§ **DATA RECORDS**:

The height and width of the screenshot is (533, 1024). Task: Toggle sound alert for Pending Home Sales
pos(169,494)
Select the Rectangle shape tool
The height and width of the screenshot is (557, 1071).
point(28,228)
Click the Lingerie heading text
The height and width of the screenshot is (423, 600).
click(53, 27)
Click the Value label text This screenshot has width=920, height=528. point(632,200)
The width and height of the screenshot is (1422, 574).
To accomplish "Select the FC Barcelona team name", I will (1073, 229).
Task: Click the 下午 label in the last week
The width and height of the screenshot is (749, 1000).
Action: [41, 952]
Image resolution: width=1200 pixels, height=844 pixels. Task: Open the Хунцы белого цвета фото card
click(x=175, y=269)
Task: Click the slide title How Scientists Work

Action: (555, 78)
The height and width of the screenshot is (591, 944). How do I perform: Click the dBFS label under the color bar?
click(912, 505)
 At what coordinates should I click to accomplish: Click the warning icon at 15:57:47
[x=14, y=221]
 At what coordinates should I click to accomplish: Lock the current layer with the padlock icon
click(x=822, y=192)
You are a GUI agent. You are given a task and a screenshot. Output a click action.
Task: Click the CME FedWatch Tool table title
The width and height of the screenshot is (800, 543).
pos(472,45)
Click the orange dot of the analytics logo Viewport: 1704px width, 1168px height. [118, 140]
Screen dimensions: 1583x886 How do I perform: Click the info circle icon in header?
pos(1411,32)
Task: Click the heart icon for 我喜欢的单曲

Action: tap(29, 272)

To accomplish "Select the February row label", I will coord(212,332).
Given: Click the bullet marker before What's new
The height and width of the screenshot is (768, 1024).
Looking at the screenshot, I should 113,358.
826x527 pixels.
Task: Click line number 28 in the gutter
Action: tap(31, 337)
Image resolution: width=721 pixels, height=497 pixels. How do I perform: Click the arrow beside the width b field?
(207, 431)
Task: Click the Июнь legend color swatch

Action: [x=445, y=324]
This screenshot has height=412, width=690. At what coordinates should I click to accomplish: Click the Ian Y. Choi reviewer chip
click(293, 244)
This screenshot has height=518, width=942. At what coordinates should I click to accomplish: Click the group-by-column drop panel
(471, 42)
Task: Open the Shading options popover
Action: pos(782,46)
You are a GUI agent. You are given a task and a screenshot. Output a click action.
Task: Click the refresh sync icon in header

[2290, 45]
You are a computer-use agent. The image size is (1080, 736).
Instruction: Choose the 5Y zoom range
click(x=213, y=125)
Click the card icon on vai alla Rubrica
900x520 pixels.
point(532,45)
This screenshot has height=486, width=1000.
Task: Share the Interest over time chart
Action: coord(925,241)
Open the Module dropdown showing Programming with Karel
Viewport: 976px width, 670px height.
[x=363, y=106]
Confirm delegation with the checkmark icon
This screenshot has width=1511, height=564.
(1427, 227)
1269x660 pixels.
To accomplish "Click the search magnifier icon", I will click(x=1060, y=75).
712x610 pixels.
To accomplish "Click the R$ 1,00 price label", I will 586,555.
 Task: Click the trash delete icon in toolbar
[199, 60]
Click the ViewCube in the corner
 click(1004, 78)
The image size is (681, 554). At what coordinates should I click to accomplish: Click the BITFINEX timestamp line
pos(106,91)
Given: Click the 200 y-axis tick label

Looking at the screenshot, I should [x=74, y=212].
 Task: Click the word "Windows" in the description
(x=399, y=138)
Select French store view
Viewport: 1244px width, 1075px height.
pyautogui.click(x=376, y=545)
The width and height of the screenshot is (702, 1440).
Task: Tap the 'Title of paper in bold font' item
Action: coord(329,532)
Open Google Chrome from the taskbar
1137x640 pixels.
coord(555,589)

§ **TRY IT**:
An unaltered transcription of all the data above is needed.

§ **EXERCISE SOLUTION**:
The height and width of the screenshot is (533, 1024). Task: Toggle sound alert for Pending Home Sales
pos(169,494)
Select the Rectangle shape tool
The height and width of the screenshot is (557, 1071).
point(28,228)
Click the Lingerie heading text
The height and width of the screenshot is (423, 600).
click(53, 27)
Click the Value label text This screenshot has width=920, height=528. point(632,200)
The width and height of the screenshot is (1422, 574).
To accomplish "Select the FC Barcelona team name", I will (1073, 229).
Task: Click the 下午 label in the last week
The width and height of the screenshot is (749, 1000).
Action: [41, 952]
Image resolution: width=1200 pixels, height=844 pixels. Task: Open the Хунцы белого цвета фото card
click(x=175, y=269)
Task: Click the slide title How Scientists Work

Action: (555, 78)
The height and width of the screenshot is (591, 944). How do I perform: Click the dBFS label under the color bar?
click(912, 505)
 At what coordinates should I click to accomplish: Click the warning icon at 15:57:47
[x=14, y=221]
 At what coordinates should I click to accomplish: Lock the current layer with the padlock icon
click(x=822, y=192)
You are a GUI agent. You are given a task and a screenshot. Output a click action.
Task: Click the CME FedWatch Tool table title
The width and height of the screenshot is (800, 543).
pos(472,45)
Click the orange dot of the analytics logo Viewport: 1704px width, 1168px height. [118, 140]
Screen dimensions: 1583x886 How do I perform: Click the info circle icon in header?
pos(1411,32)
Task: Click the heart icon for 我喜欢的单曲

Action: tap(29, 272)

To accomplish "Select the February row label", I will coord(212,332).
Given: Click the bullet marker before What's new
The height and width of the screenshot is (768, 1024).
Looking at the screenshot, I should 113,358.
826x527 pixels.
Task: Click line number 28 in the gutter
Action: tap(31, 337)
Image resolution: width=721 pixels, height=497 pixels. How do I perform: Click the arrow beside the width b field?
(207, 431)
Task: Click the Июнь legend color swatch

Action: [x=445, y=324]
This screenshot has height=412, width=690. At what coordinates should I click to accomplish: Click the Ian Y. Choi reviewer chip
click(293, 244)
This screenshot has height=518, width=942. At what coordinates should I click to accomplish: Click the group-by-column drop panel
(471, 42)
Task: Open the Shading options popover
Action: pos(782,46)
You are a GUI agent. You are given a task and a screenshot. Output a click action.
Task: Click the refresh sync icon in header

[2290, 45]
You are a computer-use agent. The image size is (1080, 736).
Instruction: Choose the 5Y zoom range
click(x=213, y=125)
Click the card icon on vai alla Rubrica
900x520 pixels.
point(532,45)
This screenshot has height=486, width=1000.
Task: Share the Interest over time chart
Action: coord(925,241)
Open the Module dropdown showing Programming with Karel
Viewport: 976px width, 670px height.
[x=363, y=106]
Confirm delegation with the checkmark icon
This screenshot has width=1511, height=564.
(1427, 227)
1269x660 pixels.
To accomplish "Click the search magnifier icon", I will click(x=1060, y=75).
712x610 pixels.
To accomplish "Click the R$ 1,00 price label", I will 586,555.
 Task: Click the trash delete icon in toolbar
[199, 60]
Click the ViewCube in the corner
 click(1004, 78)
The image size is (681, 554). At what coordinates should I click to accomplish: Click the BITFINEX timestamp line
pos(106,91)
Given: Click the 200 y-axis tick label

Looking at the screenshot, I should [x=74, y=212].
 Task: Click the word "Windows" in the description
(x=399, y=138)
Select French store view
Viewport: 1244px width, 1075px height.
pyautogui.click(x=376, y=545)
The width and height of the screenshot is (702, 1440).
Task: Tap the 'Title of paper in bold font' item
Action: coord(329,532)
Open Google Chrome from the taskbar
1137x640 pixels.
coord(555,589)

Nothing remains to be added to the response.